(Passage to read)

The flower on the left is a bellflower, Campanula rhomboidalis, which is found in the Alps and the Jura up to 2200m in meadows and on grassy banks.

On the right is a species of scabious, either small or shining, S. columbaria or  S. lucida.

The Spiked Rampion, in the middle, is a member of the bellflower family but it lacks the showy bells of its relative. Instead it has this plume-like flowerhead.

Grindelwald

Monday (Montag), 6 (seches) June (Juni) 2011

WE’VE GOT just one ‘big trip’ still to do during our stay here; we want to visit Jungfraujoch, the ‘Top of Europe’ but today isn’t the day to go up there as cloud is swirling around and down below us even here at Wengen. This is the view looking up Lauterbrunnen Valley from the station at 10.15 am, as we wait for the train.

We arrived in cloud on Wednesday and the next morning, when the cloud cleared partially to reveal the mountains at the head of this U-shaped valley for the first time, it was as if the curtains had been raised on a great scenic theatrical spectacle.

(End Passage to read)
(Records)

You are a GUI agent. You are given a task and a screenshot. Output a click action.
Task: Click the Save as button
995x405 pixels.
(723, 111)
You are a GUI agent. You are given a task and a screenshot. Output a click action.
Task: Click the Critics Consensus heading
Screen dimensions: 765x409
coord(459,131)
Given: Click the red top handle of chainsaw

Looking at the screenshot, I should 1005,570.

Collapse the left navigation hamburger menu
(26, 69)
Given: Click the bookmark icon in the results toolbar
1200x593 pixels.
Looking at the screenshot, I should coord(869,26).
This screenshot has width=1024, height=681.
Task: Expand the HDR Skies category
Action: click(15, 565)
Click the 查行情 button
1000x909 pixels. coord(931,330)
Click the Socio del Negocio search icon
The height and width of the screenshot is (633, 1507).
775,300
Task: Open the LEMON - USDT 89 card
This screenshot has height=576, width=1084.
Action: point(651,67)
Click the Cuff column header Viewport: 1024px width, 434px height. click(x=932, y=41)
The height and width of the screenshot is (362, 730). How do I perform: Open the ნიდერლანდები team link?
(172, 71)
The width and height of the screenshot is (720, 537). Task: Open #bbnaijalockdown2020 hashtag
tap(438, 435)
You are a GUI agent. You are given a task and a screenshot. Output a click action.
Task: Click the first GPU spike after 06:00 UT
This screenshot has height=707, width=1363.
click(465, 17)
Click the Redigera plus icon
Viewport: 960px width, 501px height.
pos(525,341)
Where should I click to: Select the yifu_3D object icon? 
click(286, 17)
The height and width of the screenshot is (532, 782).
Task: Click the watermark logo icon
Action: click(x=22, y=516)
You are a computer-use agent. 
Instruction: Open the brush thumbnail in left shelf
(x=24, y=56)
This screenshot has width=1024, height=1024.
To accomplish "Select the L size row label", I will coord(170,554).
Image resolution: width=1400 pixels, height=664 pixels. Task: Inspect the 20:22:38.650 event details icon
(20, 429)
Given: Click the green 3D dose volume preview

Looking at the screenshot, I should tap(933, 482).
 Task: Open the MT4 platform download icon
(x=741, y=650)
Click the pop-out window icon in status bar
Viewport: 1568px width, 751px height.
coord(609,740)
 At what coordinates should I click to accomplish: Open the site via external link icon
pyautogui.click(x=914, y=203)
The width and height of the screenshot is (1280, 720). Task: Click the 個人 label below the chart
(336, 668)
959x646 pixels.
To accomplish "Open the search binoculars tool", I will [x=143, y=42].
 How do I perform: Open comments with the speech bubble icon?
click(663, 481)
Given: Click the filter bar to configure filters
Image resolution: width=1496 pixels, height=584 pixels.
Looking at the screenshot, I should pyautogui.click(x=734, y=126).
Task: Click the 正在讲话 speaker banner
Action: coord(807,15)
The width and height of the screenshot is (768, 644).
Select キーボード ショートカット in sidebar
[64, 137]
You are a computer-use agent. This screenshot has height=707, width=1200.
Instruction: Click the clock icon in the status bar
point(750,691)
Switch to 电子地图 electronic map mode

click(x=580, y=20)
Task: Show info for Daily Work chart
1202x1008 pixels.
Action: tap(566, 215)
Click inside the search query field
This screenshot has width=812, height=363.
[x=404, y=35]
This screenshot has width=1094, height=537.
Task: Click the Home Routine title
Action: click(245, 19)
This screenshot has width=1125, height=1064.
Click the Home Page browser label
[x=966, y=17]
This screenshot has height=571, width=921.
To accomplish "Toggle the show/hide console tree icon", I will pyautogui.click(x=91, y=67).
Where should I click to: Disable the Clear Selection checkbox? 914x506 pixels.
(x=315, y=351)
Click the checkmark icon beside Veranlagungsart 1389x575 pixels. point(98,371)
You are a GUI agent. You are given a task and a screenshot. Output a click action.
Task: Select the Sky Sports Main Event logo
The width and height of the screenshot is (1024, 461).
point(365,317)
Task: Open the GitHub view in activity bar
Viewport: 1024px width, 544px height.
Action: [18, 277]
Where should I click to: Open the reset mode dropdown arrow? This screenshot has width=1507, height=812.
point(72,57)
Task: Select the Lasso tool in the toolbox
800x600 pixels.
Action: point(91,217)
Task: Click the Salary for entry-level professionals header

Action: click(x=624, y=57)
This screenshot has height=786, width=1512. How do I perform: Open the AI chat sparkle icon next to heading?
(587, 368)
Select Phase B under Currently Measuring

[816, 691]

(End Records)

#### Exercise requirements
From the Alps travel diary, copy out the text from "The flower on" up to and including "this plume-like flowerhead.". You can ignore the rows.

#### Task result
The flower on the left is a bellflower, Campanula rhomboidalis, which is found in the Alps and the Jura up to 2200m in meadows and on grassy banks.

On the right is a species of scabious, either small or shining, S. columbaria or  S. lucida.

The Spiked Rampion, in the middle, is a member of the bellflower family but it lacks the showy bells of its relative. Instead it has this plume-like flowerhead.